Some companies, those building and as well as using AI, have already reaped benefits, and this has translated into earnings growth and stock performance. Nvidia and Palantir are two examples, with their share prices each advancing more than 1,000% over the past three years. And investors also have bought shares of companies that seem well-positioned to benefit from AI down the road too. All of this has helped the S&P 500 climb over the past two years and continue to advance this year.

NASDAQ: NVDA
Key Data Points
As a result, valuations have increased too, with the S&P 500 Shiller CAPE ratio recently reaching 40, a level it's only surpassed once before in history.
Now, let's consider Burry's latest move. The hedge fund manager ended registration of Scion Asset Management as of Nov. 10, Bloomberg reported, according to a Securities and Exchange Commission filing.
Burry's letter to investors
Burry wrote the following to investors, The Financial Times reported, citing two people with knowledge of the letter: "My estimation of value in securities is not now, and has not been for some time, in sync with the markets."
Before this, in the third quarter of this year, Burry bought put options in Nvidia and Palantir, totaling more than $1 billion. The current market value of those puts exceeds $1 billion. A put option, allowing the investor to potentially sell the stock at a certain price by an agreed date, is a bet that the stock will fall. Burry declared the move in his 13F filing, a quarterly report required of investors overseeing more than $100 million in securities.
So, Burry is worried about valuations, and his Nvidia and Palantir moves suggest this concern applies to some of the biggest AI stocks. His message to Wall Street has rung out loud and clear: Valuations today represent a risk for the market and investors.

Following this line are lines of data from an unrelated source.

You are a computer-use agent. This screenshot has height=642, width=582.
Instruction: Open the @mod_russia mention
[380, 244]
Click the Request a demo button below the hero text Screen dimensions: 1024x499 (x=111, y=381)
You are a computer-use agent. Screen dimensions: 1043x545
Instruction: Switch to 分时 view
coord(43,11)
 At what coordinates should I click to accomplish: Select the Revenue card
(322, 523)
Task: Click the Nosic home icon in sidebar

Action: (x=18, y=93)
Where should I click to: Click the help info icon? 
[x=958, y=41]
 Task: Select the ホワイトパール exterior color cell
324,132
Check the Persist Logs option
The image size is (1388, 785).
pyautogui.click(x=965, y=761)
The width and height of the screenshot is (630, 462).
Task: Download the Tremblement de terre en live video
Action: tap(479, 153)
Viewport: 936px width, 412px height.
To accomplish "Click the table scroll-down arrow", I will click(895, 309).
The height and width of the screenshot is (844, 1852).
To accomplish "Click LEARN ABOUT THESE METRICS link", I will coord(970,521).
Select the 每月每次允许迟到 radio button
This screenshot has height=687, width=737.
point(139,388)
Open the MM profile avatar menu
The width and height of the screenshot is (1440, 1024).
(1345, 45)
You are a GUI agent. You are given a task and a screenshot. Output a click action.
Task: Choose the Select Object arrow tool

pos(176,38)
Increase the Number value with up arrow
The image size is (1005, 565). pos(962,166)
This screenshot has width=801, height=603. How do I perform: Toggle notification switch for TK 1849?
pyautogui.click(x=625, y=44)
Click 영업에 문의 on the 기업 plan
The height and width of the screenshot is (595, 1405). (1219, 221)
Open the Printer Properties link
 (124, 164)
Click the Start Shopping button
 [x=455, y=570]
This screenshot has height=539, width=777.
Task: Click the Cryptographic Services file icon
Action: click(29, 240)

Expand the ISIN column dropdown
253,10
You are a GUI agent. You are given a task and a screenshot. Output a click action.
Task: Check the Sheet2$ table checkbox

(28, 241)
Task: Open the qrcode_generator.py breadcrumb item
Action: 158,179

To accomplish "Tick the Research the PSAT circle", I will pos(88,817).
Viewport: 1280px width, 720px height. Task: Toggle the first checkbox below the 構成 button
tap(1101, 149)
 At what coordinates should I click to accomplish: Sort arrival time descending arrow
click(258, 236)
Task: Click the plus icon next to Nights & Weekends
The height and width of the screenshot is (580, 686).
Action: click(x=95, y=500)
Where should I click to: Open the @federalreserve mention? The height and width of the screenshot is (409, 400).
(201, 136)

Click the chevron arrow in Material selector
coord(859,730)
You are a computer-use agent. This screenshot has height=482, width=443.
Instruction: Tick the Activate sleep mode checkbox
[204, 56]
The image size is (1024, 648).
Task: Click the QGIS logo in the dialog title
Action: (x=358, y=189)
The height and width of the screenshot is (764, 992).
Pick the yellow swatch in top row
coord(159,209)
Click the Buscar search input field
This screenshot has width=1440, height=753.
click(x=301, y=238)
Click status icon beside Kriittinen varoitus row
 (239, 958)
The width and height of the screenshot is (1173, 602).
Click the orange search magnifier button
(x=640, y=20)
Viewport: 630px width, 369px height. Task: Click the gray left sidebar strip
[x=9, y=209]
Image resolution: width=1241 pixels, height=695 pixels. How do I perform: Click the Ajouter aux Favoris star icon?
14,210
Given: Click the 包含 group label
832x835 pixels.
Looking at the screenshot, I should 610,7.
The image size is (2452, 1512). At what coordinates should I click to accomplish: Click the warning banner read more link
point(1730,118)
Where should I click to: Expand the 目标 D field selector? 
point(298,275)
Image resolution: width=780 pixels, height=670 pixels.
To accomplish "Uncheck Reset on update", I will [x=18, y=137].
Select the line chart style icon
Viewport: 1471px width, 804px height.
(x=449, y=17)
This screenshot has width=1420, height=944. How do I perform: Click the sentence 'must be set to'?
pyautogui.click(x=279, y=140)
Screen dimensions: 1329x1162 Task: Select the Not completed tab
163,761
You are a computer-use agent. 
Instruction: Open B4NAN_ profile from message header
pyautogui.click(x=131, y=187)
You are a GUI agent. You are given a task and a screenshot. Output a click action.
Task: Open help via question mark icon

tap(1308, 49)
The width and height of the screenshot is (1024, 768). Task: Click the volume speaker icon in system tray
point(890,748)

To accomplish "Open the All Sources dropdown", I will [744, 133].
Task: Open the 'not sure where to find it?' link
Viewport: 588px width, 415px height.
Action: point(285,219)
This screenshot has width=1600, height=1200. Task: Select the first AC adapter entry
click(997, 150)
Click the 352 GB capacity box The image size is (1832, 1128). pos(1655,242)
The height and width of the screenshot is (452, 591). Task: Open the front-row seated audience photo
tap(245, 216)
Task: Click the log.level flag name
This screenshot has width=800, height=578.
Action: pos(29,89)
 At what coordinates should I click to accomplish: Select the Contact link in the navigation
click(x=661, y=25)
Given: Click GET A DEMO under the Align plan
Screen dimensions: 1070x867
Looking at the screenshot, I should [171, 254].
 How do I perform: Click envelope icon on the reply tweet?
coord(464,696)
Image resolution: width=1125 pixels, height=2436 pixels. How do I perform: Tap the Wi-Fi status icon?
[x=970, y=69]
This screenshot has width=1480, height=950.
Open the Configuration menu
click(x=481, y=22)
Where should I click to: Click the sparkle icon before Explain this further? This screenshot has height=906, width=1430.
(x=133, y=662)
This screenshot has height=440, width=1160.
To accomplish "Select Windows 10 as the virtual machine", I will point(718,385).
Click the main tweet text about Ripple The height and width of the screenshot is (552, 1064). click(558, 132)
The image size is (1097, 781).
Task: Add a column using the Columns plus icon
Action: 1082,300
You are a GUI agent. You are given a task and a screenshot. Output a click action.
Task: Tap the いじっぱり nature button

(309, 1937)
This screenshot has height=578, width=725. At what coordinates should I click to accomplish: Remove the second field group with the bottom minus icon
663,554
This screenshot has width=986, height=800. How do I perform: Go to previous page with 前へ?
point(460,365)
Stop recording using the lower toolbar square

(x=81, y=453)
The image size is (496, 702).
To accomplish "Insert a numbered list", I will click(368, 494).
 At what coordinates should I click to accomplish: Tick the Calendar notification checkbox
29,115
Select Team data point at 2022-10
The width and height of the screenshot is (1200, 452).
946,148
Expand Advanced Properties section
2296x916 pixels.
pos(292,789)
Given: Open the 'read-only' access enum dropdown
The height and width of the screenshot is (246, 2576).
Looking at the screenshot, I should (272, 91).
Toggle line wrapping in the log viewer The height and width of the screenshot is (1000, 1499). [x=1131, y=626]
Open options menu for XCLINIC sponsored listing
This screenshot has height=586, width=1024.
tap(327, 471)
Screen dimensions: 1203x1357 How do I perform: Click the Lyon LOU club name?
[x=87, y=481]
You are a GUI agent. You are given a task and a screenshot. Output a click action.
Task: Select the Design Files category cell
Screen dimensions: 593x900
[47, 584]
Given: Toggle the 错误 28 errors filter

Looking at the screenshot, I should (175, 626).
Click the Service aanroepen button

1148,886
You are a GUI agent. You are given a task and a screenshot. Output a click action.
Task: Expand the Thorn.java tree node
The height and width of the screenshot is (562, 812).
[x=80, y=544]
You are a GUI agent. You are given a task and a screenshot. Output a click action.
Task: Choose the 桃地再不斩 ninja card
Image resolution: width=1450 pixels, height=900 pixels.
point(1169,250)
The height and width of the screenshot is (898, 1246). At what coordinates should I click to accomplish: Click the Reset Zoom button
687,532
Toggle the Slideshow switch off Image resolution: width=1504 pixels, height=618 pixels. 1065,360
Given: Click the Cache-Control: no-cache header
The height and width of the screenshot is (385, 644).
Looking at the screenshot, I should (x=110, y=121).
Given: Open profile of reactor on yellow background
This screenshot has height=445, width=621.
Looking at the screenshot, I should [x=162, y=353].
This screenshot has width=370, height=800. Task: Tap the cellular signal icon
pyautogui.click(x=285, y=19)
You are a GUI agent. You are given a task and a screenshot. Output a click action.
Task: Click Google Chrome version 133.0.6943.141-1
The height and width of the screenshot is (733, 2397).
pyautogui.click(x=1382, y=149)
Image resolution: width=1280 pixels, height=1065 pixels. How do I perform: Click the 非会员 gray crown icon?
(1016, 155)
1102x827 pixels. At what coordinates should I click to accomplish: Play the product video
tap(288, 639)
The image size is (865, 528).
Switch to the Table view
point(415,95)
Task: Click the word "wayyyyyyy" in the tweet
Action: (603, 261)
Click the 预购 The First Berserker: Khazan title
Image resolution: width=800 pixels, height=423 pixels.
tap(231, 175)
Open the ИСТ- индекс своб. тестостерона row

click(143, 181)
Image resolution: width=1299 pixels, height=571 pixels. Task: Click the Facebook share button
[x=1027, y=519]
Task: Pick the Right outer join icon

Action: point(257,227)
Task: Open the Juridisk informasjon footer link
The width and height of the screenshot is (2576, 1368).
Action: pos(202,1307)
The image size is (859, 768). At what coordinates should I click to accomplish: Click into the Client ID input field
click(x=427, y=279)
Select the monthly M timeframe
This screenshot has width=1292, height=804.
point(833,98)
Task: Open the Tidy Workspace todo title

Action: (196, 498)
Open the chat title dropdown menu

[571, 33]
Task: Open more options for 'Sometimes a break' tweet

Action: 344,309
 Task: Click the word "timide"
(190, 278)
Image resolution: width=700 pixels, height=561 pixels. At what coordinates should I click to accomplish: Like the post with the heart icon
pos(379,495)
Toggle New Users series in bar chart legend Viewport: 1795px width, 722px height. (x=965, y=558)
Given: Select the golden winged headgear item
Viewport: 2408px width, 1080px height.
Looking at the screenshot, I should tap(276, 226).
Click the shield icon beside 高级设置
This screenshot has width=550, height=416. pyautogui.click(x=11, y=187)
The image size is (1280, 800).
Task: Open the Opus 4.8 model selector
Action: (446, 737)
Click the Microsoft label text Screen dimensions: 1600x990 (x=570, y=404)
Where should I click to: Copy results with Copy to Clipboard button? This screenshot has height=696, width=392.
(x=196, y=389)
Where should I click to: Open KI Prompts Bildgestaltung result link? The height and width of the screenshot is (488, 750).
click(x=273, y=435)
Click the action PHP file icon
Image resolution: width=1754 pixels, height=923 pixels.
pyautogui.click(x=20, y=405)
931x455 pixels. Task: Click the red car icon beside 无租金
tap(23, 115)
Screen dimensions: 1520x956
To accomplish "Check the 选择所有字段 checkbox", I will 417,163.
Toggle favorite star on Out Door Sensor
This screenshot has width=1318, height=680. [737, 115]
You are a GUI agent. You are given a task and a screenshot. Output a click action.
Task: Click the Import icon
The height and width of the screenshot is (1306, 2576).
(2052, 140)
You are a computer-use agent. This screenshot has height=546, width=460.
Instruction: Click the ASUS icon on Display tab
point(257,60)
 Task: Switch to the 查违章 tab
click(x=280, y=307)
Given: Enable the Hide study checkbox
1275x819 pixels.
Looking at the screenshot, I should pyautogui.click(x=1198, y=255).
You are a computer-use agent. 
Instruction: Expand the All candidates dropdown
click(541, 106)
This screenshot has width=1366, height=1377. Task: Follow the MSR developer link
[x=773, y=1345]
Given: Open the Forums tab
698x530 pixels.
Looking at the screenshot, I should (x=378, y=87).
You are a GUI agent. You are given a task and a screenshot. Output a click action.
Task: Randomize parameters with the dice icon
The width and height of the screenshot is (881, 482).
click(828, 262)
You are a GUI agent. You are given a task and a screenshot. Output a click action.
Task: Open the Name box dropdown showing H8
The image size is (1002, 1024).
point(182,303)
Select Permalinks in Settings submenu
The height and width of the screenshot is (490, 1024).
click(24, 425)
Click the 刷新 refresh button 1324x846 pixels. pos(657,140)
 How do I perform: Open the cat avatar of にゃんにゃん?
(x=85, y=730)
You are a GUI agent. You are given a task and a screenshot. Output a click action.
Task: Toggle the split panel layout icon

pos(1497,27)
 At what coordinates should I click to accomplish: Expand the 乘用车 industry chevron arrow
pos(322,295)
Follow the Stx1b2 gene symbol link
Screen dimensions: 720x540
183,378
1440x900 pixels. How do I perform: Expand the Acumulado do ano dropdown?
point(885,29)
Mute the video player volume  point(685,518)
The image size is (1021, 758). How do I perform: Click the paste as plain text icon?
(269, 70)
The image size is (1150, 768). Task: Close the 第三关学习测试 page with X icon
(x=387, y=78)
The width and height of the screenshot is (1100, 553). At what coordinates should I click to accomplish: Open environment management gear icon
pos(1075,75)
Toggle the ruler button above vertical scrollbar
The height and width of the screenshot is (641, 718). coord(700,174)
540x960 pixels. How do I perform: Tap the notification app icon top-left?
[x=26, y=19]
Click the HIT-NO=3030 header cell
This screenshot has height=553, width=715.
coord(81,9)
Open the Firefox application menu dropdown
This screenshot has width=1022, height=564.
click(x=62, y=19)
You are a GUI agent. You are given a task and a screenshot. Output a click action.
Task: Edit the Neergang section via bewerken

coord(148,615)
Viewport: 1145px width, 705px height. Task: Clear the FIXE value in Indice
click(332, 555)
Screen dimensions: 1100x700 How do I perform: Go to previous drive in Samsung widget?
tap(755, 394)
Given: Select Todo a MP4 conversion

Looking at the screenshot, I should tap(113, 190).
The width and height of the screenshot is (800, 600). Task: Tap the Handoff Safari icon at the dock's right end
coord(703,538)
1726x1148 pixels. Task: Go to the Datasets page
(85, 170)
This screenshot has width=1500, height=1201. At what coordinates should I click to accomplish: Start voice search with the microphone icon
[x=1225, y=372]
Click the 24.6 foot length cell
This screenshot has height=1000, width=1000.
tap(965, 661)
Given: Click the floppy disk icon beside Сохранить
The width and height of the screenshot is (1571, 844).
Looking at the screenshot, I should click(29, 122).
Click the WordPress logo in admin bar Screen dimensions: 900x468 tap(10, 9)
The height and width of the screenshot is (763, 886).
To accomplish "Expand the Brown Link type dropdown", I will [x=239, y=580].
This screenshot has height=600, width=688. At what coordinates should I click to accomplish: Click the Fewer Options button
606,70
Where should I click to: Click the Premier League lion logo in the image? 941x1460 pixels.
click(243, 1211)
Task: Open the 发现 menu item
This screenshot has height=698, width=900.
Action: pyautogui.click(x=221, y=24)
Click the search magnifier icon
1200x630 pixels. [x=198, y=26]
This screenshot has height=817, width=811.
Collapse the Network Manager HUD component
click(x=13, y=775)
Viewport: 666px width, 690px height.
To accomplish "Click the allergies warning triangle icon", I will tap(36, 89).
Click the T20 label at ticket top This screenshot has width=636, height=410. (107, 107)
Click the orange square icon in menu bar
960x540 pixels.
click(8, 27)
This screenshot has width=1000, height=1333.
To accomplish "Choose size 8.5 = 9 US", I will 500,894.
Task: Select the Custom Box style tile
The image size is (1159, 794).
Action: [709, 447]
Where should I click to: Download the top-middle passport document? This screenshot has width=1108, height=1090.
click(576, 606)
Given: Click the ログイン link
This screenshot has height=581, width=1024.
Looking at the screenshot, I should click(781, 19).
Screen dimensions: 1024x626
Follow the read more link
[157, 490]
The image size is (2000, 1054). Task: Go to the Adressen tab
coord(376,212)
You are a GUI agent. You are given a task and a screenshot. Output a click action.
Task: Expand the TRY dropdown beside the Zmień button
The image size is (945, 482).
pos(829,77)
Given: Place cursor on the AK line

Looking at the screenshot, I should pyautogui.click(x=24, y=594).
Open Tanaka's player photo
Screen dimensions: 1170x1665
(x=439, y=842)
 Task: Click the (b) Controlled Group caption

Now, let's return to our question: Should you listen to Michael Burry's warning? Yes, you absolutely should consider valuations -- and avoid buying shares of companies that may never live up to enormous expectations.
But this doesn't mean you should turn away from the entire stock market or even all AI stocks. Though valuations may be a concern today, AI companies, including Palantir and Alphabet, for example, reported solid growth in the recent quarter and spoke of high demand in the market. This adds to evidence that the AI growth story remains intact.
Considering this, if you aim to invest over the long term -- and this is the best way to invest, as it allows you to accompany a company as it develops -- AI and other growth stocks still could deliver a win for your portfolio. You can find bargains or reasonably priced stocks in any market environment, so the key is scooping them up and holding on for at least five to 10 years as their exciting stories play out.